*Given passage*:
==*==

When you're setting up a project to perform releases with mdm, you need to not only create the git repository for that project, but also a repository for its releases. mdm will happily automate this too:

	mdm release-init

This automatically creates a new repository for releases, and adds it as a submodule to your current project in the ./releases/ dir. The release-repo url defauls to ./${yourproj}-releases.git -- if your project is published at https://github.com/username/mdm.git, the releases repository will be set up to publish to https://github.com/username/mdm-releases.git

Setup of the publishing site for the release-repo is still up to you though -- so for example if you use github, you still have to sign in and click "new repository". Don't blow your spine out with the strain.

If you're not a fan of github, hosting your own releases is easy and just like hosting any other git repository; you can do it over git://, https://, ssh:// or whatever other protocols git already supports.

Note that all of this init business is totally optional and you can refuse to do so. If you want to do some sort of non-canonical setup, the rest of mdm will play nice; doing releases for example just requires that you run mdm with an extra argument, a la mdm release --repo=../my/weird/path/releases-repo.

==*==

*Information shown*:
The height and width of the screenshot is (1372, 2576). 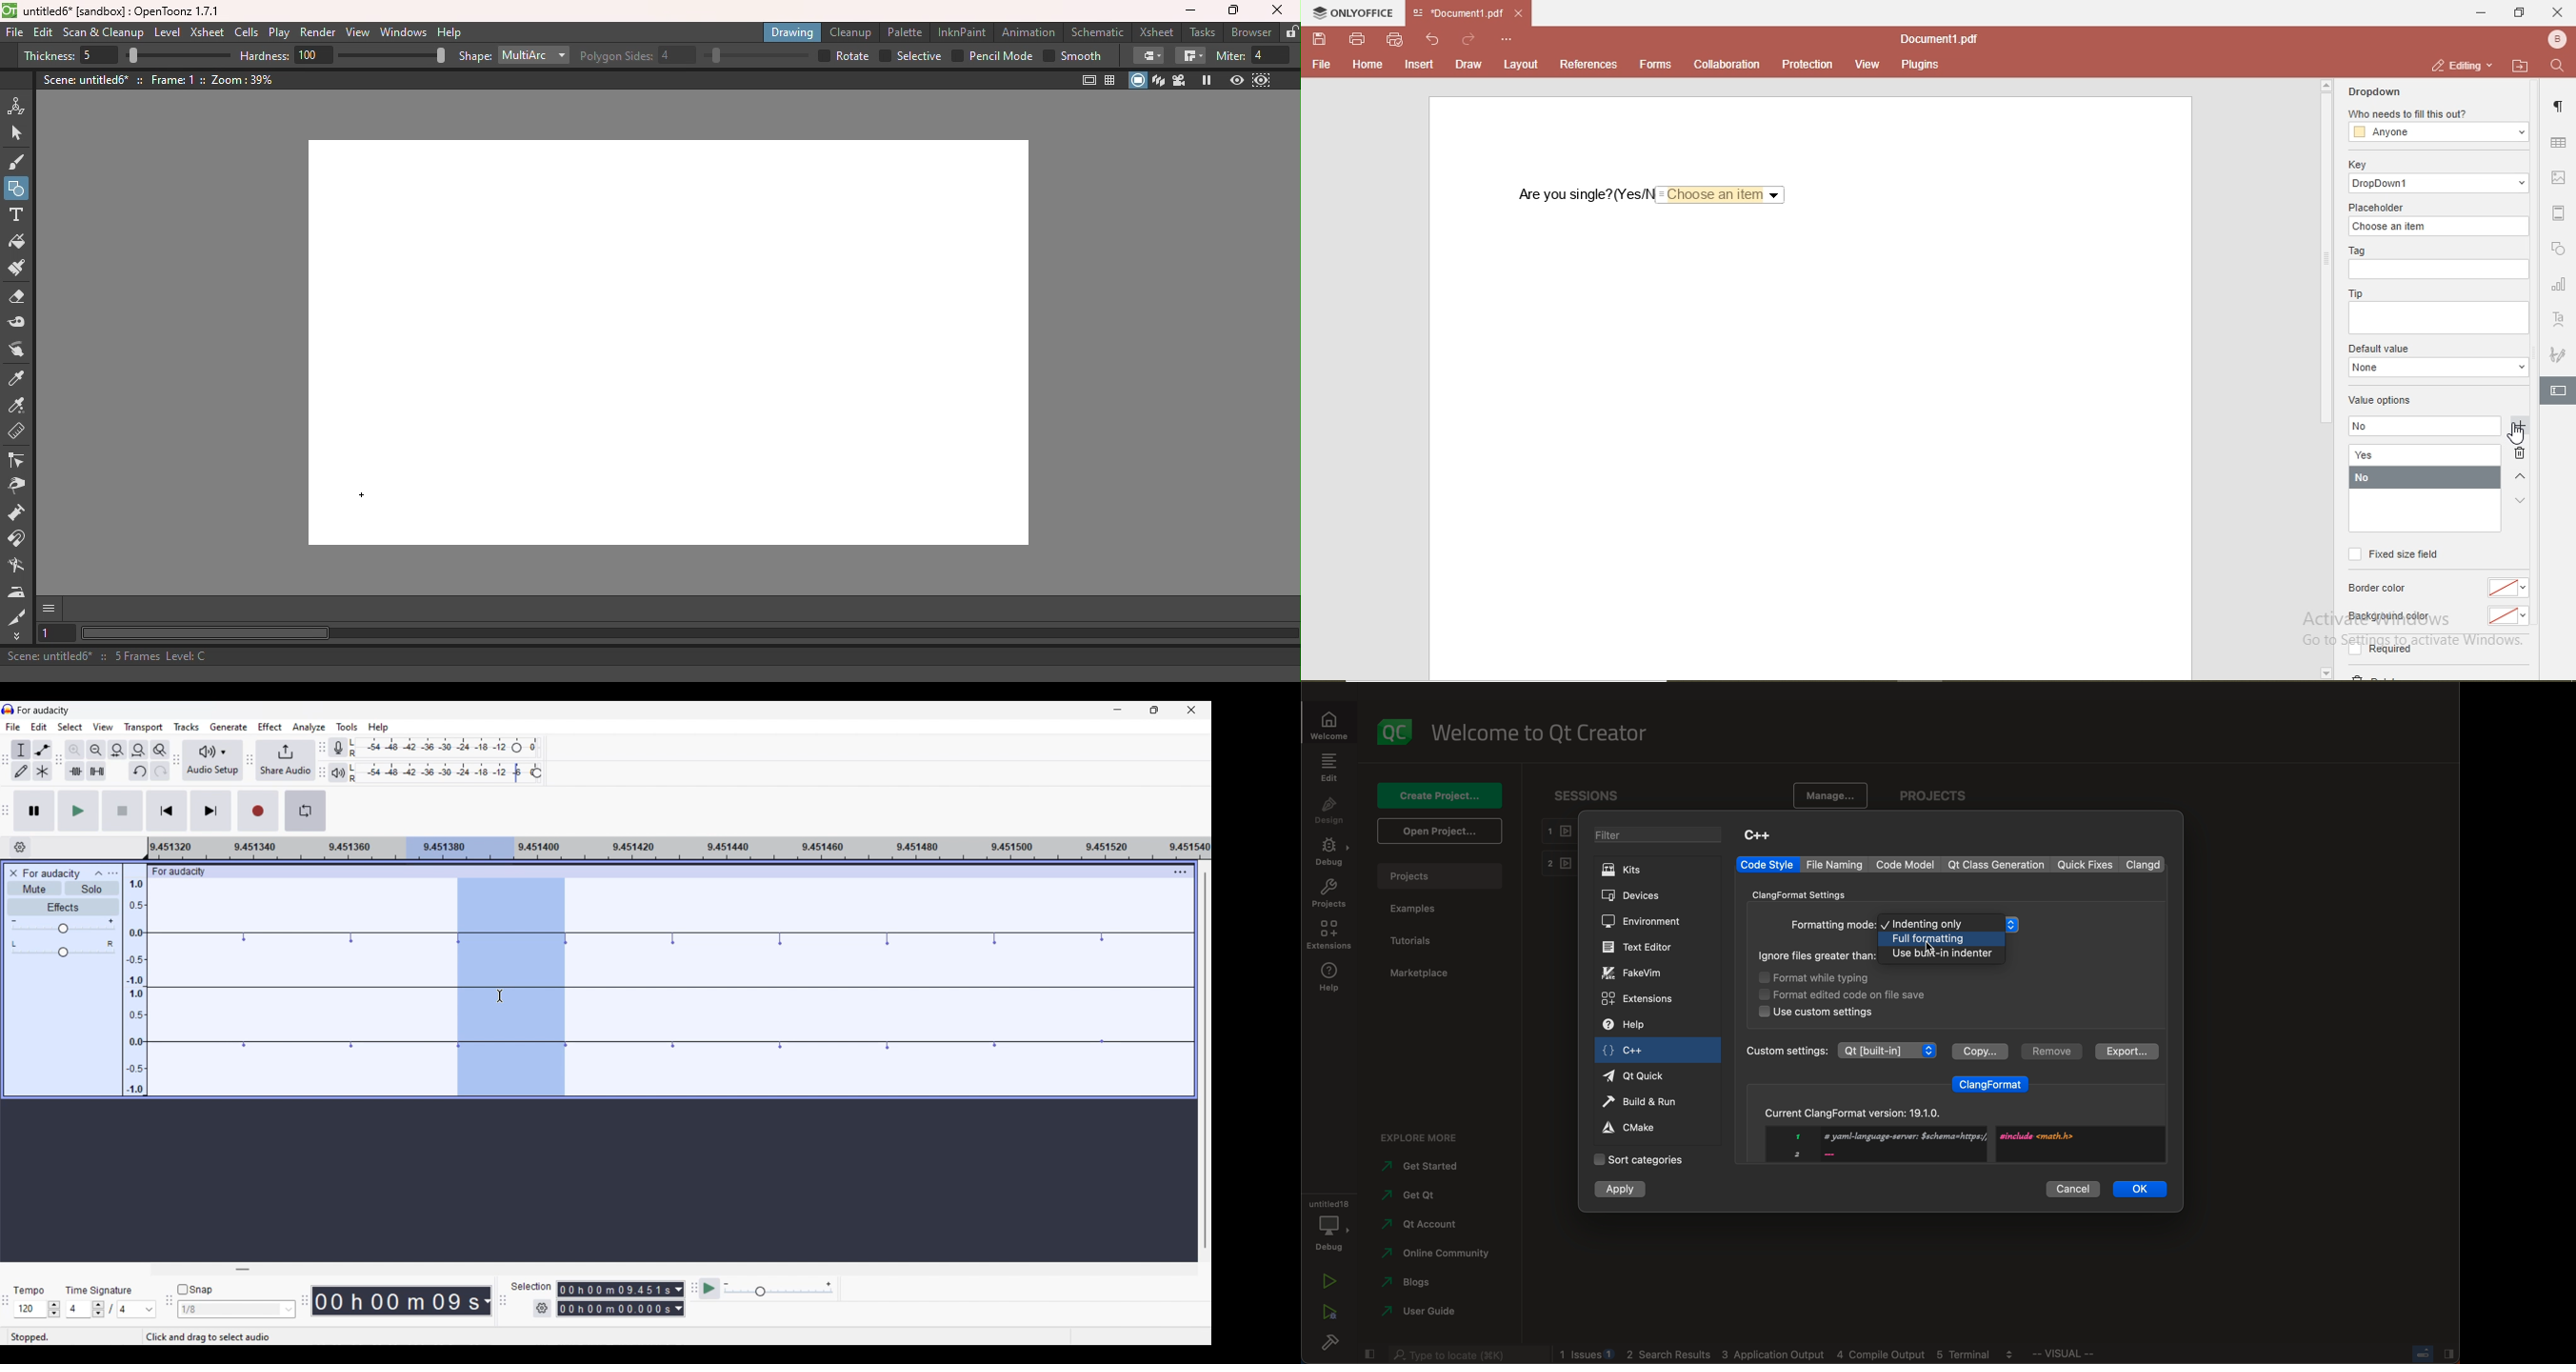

==*==

*Goal 1*: According to the mdm release text, in which directory does the release-init command add the new releases repository as a submodule?
*Goal 2*: Print the mdm release text from "When you're setting" to "with the strain.".
The listing has nothing to do with what comes next.

*Correct answer 1*: The ./releases/ dir of your current project.

*Correct answer 2*:
When you're setting up a project to perform releases with mdm, you need to not only create the git repository for that project, but also a repository for its releases. mdm will happily automate this too:

	mdm release-init

This automatically creates a new repository for releases, and adds it as a submodule to your current project in the ./releases/ dir. The release-repo url defauls to ./${yourproj}-releases.git -- if your project is published at https://github.com/username/mdm.git, the releases repository will be set up to publish to https://github.com/username/mdm-releases.git

Setup of the publishing site for the release-repo is still up to you though -- so for example if you use github, you still have to sign in and click "new repository". Don't blow your spine out with the strain.